(What to work on):
Set down every line from the one with "Viewport: 950px width, 657px" to the end of the entries, both ends included, exactly as it reads and without pictures.

(Records shown):
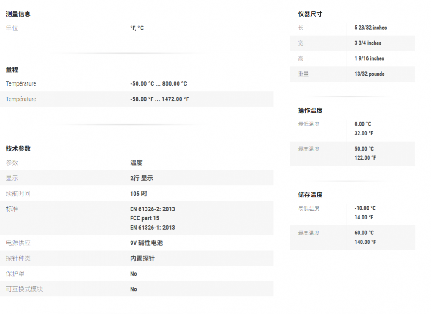
Task: Click the 仪器尺寸 section heading
Action: click(310, 14)
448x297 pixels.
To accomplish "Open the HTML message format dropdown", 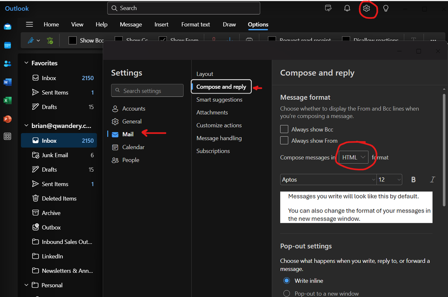I will tap(353, 157).
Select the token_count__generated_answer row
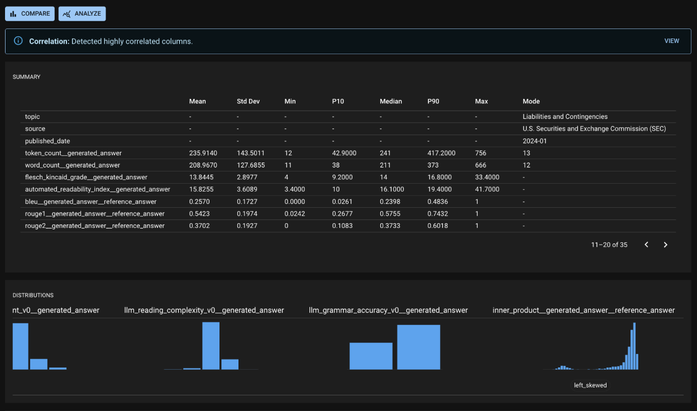Viewport: 697px width, 411px height. 73,153
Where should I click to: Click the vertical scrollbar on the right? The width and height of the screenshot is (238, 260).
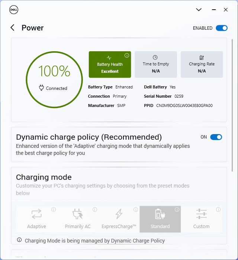233,104

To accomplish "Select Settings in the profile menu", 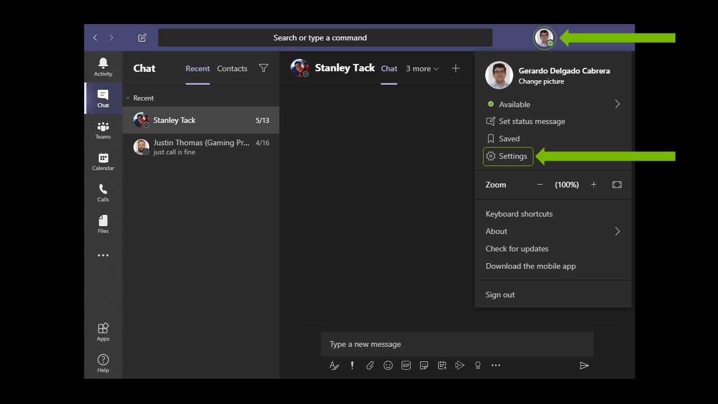I will (508, 157).
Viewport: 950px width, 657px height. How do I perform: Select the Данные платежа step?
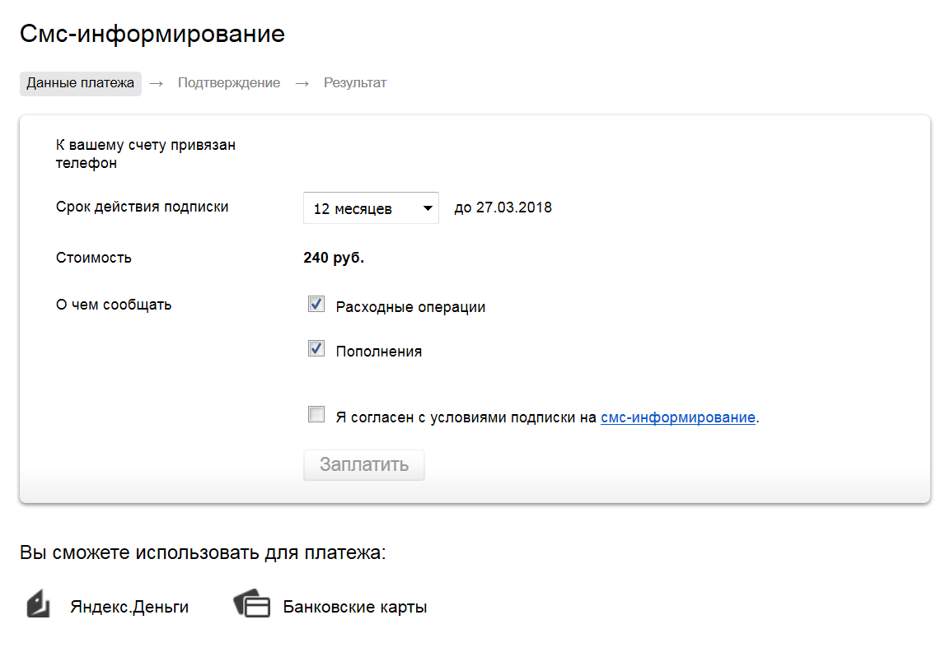click(x=81, y=83)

(Written response):
Viewport: 950px width, 657px height. How do I perform: Select the Данные платежа step?
click(x=81, y=83)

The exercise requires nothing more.